O Reino Unido se despede de um de seus mais notáveis heróis da Segunda Guerra Mundial. Stanley Fisher, um veterano judeu britânico que enfrentou os combates mais intensos da Europa e foi um dos primeiros a entrar no campo de concentração nazista de Bergen-Belsen, faleceu aos 103 anos em Solihull, com a notícia sendo divulgada em 14 de maio. Sua trajetória encerra um capítulo significativo da história do século XX.
Fisher participou de operações cruciais dos Aliados contra o nazismo, incluindo o histórico Dia D, na invasão da Normandia em 1944, e sobreviveu à brutalidade da Operação Market Garden, em Arnhem, na Holanda. Contudo, foi em abril de 1945 que ele enfrentou seu maior desafio emocional ao cruzar os portões de Bergen-Belsen, uma experiência que o levou a questionar se ainda restava alguma centelha de humanidade no mundo.
Durante décadas, Fisher optou pelo silêncio para lidar com os traumas da guerra, raramente mencionando os detalhes de sua participação no conflito. Esse isolamento foi rompido quando seu neto realizou um trabalho escolar que o motivou a compartilhar seu testemunho, levando-o a transformar sua dor em uma ferramenta pedagógica.

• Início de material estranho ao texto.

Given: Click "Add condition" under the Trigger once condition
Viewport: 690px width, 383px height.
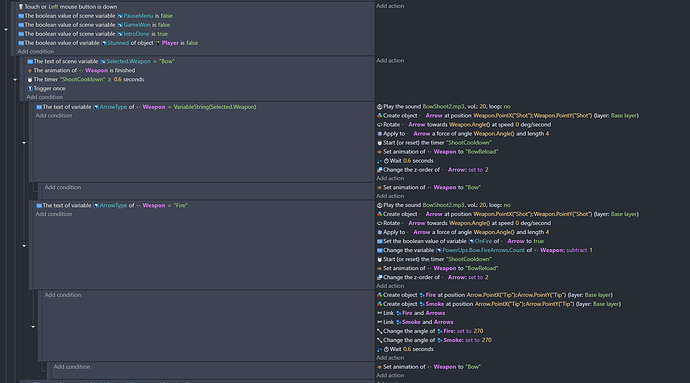Looking at the screenshot, I should [44, 97].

Convertido em educador, Fisher começou a visitar escolas em todo o Reino Unido, compartilhando suas vivências sobre o judaísmo e os horrores do Holocausto. Ele acreditava que a educação era fundamental para evitar que as futuras gerações repetissem os erros do passado. Por seu esforço em manter viva a memória das vítimas, foi condecorado com a Medalha do Império Britânico (BEM) nas honras de Ano Novo, um reconhecimento à sua resiliência e serviço à nação.

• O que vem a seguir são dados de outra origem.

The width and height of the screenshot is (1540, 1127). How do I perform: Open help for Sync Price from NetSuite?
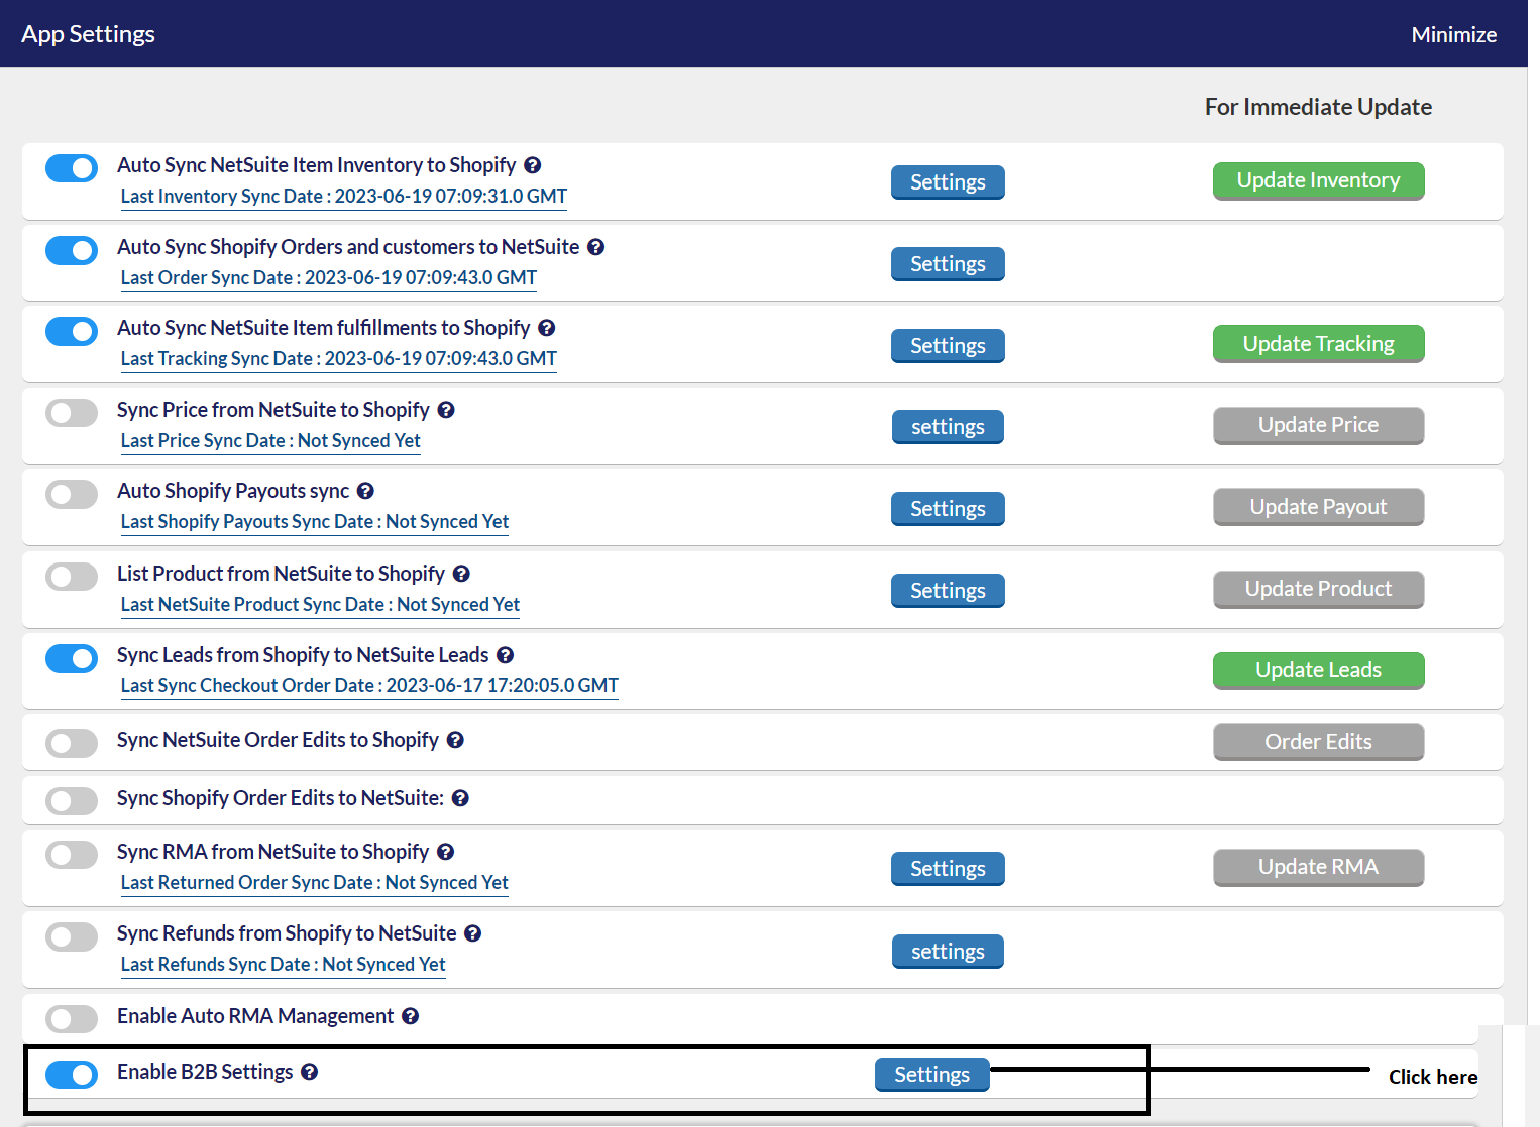pos(446,410)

O Holocaust Educational Trust prestou uma homenagem a Fisher, descrevendo-o como um 'verdadeiro herói'. A instituição destacou que ele carregou o peso de suas memórias ao longo da vida, mas transformou esse fardo em uma missão que beneficiou milhares de jovens estudantes. O impacto de suas palavras e a clareza de seu testemunho deixarão um legado duradouro.

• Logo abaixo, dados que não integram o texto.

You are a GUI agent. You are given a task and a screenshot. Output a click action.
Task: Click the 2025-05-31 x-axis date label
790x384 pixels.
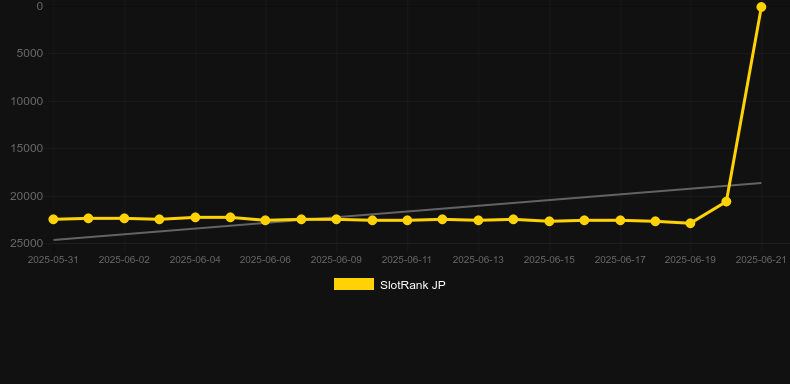click(53, 260)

A morte de Stanley Fisher ocorre em um momento em que os últimos sobreviventes e libertadores dos campos nazistas estão partindo. O Trust enfatizou que o país tem uma 'dívida impagável' com homens como Fisher, que lutaram pela liberdade da Europa e dedicaram seus últimos anos a garantir que o mundo nunca esqueça o que acontece quando o ódio prevalece. Sua vida de 103 anos permanece como um farol contra a intolerância.